L'introduction des bancs ghetto est critiquée internationalement. Plus de 300 professeurs britanniques signent un manifeste contre cette ségrégation. L'International League for Academic Freedom de New York publie une lettre ouverte signée par 202 professeurs condamnant les bancs ghetto comme « étrangers à l'esprit de la liberté académique[11] ».
Malgré les arguments développés par le gouvernement de la coalition Sanacja que l'introduction des bancs ghetto arrêterai les troubles, les violences anti-juives continuent, conduisant à des heurts de plus en plus violents entre étudiants polonais et étudiants juifs, pendant lesquels deux étudiants juifs sont tués[4],[20]. Certains professeurs polonais hostiles à la politique de ségrégation sont même victimes d'agressions ou de tentatives d'assassinat[27],[4].
Suites de la décision
Le principe des bancs ghetto et les autres manifestations antisémites des étudiants polonais conduisirent à des actes de vengeance chez certains étudiants juifs de l'Université polytechnique de Lwów, lors de l’invasion soviétique de la Pologne en 1939 à la suite de la signature du Pacte germano-soviétique[28].

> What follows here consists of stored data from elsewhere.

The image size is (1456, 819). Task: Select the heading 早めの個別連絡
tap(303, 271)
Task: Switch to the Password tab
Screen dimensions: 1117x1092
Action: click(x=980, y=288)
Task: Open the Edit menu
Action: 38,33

La pratique de la ségrégation des sièges pour les étudiants juifs en Pologne se termine avec l'invasion de la Pologne au début de la Seconde Guerre mondiale. La presque totalité des institutions universitaires polonaises sont fermées, bien que l'Université polytechnique de Lwów continue de fonctionner. Presque tous les Juifs polonais périssent dans la Shoah entre 1939 et 1945.